Сердце вне игры — страница 58 из 75

Я так увлеклась и настолько погрузилась в эту историю, что только через несколько секунд поняла, что мне задали вопрос. Бабушка всегда была отличной рассказчицей. Она сплетает истории, будто нитки в макраме.

– А-а, э… Ну, если не дедушку, то я крупно облажалась.

Она смеется, но смехом не звенящим и радостным. А скорее… мягким. Сдержанным. Ностальгическим.

– Да. Мэтью Лукаса Дженкинса. Высокого, темноволосого, с кривоватой улыбкой, увлекшего меня на путь горечи, как только я с ним познакомилась, и с обалденной татушкой на заднице.

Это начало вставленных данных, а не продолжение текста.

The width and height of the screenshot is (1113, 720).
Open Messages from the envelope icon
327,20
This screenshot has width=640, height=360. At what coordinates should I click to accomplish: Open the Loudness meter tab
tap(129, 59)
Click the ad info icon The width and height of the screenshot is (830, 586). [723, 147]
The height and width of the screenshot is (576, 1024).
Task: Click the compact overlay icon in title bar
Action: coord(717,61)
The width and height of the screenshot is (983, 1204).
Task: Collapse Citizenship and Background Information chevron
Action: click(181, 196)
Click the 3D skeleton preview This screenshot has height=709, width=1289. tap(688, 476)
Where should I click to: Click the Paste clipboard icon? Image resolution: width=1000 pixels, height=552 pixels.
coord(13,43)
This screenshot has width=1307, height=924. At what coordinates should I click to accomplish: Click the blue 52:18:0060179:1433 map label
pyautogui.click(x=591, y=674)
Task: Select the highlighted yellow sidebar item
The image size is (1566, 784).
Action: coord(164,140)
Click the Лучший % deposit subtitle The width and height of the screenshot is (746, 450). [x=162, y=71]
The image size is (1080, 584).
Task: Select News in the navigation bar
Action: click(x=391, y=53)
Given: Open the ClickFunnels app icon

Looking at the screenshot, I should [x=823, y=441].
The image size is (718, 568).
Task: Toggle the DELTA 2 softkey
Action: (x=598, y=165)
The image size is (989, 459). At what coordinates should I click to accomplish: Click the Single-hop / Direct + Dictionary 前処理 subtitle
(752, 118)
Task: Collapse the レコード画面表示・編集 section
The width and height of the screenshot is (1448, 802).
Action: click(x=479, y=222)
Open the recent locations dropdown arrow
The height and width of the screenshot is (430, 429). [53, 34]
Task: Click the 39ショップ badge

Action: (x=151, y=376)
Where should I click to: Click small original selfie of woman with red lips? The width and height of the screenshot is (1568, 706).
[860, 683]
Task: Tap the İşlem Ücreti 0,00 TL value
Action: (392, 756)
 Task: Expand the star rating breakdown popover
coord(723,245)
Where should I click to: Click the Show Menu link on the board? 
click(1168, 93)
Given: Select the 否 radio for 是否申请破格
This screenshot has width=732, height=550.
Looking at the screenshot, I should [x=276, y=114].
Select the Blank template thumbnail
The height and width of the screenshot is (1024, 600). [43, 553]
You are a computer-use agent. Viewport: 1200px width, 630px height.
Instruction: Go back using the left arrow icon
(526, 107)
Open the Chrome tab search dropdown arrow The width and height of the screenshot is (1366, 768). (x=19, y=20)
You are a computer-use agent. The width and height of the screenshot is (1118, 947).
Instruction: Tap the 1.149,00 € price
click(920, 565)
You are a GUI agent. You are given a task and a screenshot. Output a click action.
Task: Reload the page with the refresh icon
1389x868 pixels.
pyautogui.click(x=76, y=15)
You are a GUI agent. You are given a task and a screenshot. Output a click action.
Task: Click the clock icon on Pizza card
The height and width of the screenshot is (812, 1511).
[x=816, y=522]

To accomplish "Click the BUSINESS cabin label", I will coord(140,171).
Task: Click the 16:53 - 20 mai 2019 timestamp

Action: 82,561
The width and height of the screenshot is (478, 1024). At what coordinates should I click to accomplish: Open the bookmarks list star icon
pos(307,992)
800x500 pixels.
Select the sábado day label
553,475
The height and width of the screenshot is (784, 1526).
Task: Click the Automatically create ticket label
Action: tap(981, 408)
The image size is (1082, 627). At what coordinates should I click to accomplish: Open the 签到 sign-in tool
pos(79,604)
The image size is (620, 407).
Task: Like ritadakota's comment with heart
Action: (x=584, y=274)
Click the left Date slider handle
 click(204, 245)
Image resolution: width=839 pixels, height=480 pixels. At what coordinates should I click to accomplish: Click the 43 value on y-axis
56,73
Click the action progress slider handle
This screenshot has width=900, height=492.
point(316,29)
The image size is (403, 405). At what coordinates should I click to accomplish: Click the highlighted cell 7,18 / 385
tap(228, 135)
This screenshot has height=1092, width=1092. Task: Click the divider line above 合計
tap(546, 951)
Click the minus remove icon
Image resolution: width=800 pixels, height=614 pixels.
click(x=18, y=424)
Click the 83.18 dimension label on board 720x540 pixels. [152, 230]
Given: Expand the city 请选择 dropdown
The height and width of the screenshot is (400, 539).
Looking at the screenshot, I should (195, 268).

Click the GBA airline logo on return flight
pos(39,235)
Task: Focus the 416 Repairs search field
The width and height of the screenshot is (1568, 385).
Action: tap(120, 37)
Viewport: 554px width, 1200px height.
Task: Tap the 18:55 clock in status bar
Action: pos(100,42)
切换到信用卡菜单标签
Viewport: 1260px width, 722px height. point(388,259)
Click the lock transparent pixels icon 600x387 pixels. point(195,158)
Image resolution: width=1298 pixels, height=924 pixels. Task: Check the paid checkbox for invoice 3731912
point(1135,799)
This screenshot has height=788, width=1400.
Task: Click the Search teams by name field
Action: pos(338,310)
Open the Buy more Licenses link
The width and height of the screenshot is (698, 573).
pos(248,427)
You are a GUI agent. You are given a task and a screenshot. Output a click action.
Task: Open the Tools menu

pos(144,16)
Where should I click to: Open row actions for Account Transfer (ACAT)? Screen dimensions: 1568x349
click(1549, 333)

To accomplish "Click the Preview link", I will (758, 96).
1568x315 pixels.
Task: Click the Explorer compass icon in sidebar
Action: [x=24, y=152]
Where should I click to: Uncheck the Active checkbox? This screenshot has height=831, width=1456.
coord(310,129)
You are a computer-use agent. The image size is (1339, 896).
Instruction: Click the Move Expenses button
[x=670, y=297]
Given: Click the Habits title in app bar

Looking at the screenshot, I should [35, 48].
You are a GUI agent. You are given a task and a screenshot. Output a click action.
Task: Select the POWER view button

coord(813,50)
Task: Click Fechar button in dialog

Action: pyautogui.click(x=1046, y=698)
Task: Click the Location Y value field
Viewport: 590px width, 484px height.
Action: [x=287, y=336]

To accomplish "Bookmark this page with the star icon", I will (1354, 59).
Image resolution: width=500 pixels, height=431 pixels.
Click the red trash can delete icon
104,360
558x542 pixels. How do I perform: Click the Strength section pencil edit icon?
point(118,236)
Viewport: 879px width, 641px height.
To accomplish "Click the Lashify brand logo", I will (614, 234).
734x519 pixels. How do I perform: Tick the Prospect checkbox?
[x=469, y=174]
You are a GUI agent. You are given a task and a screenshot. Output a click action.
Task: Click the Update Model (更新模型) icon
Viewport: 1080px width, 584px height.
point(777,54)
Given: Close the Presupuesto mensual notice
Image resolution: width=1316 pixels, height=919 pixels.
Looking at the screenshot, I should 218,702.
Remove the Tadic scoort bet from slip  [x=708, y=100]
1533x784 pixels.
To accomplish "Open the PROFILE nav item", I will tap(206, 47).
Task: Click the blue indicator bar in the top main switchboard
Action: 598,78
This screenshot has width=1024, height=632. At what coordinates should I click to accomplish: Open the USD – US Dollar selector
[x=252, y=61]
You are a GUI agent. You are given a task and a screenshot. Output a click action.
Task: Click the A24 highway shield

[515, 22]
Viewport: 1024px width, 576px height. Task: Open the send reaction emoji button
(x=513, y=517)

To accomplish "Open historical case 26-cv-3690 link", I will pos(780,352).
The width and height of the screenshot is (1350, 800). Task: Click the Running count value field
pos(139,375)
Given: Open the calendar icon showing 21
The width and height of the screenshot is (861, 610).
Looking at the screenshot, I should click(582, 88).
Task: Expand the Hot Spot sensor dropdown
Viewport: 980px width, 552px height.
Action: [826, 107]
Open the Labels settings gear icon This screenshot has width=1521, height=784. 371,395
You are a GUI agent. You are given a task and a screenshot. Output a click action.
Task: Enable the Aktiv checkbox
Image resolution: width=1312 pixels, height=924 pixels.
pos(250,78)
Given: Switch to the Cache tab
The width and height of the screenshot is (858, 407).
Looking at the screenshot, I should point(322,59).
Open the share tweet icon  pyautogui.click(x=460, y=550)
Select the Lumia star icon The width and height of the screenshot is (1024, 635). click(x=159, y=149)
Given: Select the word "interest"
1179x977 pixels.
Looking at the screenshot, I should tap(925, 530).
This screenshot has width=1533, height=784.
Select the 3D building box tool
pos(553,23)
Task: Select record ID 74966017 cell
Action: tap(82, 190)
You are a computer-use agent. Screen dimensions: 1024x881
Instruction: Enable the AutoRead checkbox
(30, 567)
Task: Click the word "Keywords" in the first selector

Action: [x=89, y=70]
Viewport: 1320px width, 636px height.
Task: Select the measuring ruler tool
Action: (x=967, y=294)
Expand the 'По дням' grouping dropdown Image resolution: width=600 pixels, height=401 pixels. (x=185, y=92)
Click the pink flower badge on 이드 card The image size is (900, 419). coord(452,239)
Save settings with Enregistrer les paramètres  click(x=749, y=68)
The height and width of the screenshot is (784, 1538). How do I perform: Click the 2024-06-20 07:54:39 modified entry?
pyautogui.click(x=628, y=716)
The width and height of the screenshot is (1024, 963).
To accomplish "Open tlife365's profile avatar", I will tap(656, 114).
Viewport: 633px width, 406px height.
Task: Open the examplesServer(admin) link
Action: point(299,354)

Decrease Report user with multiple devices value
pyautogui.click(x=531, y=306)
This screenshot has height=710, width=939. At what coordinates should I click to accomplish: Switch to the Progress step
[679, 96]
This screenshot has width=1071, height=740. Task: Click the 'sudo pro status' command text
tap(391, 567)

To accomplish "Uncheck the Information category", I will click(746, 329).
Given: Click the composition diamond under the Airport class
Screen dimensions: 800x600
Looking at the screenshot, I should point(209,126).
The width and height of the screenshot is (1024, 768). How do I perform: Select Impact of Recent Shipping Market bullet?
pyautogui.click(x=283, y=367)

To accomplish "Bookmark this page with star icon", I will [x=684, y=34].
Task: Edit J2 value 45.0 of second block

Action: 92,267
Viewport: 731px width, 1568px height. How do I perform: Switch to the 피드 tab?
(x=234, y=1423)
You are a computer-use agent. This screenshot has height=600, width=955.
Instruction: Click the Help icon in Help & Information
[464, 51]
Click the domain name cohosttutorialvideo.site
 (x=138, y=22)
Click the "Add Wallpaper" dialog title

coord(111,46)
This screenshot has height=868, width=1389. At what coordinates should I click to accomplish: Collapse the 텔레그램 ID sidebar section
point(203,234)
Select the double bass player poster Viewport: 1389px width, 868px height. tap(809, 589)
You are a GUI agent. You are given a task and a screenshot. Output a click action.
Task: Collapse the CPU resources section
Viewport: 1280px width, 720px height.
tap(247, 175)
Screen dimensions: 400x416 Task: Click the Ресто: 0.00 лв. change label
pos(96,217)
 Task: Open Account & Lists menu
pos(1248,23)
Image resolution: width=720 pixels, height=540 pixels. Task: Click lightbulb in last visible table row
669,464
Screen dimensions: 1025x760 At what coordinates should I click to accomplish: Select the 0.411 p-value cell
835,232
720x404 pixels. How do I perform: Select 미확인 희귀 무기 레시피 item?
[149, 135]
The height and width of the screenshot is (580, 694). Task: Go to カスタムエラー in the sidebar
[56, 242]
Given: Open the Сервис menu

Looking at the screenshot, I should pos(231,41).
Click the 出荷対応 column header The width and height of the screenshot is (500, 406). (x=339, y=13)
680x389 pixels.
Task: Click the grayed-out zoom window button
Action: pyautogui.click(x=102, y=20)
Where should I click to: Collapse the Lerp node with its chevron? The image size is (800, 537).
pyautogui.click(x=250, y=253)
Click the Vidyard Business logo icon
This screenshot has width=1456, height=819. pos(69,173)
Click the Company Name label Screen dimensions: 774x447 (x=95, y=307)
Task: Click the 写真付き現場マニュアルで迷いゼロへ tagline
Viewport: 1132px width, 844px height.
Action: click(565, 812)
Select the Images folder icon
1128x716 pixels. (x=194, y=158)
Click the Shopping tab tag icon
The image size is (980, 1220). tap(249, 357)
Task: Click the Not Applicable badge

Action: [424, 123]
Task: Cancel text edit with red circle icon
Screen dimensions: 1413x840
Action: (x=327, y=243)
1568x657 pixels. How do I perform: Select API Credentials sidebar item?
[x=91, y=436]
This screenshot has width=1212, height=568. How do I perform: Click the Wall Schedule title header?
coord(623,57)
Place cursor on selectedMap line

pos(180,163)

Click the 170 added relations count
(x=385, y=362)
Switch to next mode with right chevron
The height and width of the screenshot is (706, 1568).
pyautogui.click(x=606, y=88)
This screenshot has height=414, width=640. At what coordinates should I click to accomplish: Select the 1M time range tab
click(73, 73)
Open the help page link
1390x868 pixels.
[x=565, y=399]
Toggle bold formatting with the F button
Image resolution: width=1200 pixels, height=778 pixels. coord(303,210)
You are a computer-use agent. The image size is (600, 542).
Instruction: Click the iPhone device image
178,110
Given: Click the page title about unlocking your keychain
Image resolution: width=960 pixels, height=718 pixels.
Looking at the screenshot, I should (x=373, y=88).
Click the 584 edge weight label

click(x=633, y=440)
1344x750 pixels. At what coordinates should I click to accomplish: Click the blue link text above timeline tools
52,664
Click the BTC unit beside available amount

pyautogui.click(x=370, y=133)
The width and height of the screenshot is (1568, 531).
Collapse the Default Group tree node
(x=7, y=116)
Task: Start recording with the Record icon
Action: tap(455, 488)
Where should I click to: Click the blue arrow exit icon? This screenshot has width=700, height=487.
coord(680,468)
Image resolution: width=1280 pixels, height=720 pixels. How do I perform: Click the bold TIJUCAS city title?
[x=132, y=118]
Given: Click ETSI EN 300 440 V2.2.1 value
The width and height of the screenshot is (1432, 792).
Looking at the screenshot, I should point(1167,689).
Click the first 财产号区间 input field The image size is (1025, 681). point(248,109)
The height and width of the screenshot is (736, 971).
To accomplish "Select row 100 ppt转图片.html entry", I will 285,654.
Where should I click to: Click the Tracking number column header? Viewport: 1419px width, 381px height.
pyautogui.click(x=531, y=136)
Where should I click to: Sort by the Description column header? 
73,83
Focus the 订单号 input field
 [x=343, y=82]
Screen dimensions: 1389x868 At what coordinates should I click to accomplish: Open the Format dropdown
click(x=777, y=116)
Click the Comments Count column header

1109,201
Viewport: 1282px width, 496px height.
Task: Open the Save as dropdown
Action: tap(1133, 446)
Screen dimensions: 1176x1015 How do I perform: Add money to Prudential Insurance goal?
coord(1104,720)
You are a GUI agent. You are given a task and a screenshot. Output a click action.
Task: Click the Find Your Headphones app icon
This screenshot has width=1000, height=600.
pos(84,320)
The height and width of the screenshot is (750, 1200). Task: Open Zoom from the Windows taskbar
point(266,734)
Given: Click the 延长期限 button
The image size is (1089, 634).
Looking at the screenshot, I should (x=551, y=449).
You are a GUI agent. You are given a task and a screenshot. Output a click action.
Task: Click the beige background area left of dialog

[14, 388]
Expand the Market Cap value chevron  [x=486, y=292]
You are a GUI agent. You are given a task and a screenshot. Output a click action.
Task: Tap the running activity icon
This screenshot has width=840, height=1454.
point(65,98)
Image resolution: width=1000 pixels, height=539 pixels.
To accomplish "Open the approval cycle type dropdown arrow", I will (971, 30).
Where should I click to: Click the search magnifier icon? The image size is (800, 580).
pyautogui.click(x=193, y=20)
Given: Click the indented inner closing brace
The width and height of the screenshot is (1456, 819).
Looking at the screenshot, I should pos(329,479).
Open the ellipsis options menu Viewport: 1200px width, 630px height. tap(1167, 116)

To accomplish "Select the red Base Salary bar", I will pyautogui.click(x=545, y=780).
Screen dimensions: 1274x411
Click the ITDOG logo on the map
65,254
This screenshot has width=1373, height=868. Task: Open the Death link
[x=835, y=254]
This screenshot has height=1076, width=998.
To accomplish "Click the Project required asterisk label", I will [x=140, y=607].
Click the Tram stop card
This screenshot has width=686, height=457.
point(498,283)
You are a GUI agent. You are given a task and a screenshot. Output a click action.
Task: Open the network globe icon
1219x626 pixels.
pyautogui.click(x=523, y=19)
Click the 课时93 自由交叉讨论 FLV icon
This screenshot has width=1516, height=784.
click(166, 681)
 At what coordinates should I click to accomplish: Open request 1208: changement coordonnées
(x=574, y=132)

– У деда была татушка на заднице?! – удивляюсь я. – Какая? Что это было? Нет, погоди. Не говори. Даже не знаю, хочу ли я это знать. – Несколько секунд раздумываю. – Лев? Сердце с надписью «Мамина любовь»? Только не поцелуй, пожалуйста.

– Орел с якорем в лапах, – говорит она, разбивая в прах все мои представления о самых ужасных татушках. – Он ведь на флоте служил, не забыла? Был летчиком, летал на самолете, который поднимался в небо с авианосца-амфибии. Я всегда над ним смеялась, ведь он и плавать-то толком не умел, а служил при этом на флоте. Один раз мы с ним пошли на речку купаться, так мне самой пришлось его спасать. Это было… О господи, как же я тогда хохотала.

Смотрю на нее во все глаза, пользуясь тем, что взгляд у нее затуманился, а мысли ушли далеко-далеко… за несколько штатов и десятилетий отсюда. Никогда раньше не рассказывала она мне столько о дедушке. Да, я знала, что он был офицером военно-морского флота. Его знаки отличия выставлены у нас в гостиной в специальной витрине, возле телевизора. Однако его медаль героя не лежит на виду, а хранится где-то в бабушкиной комнате. Знаю, что медалью его наградили посмертно, но подробности мне неизвестны.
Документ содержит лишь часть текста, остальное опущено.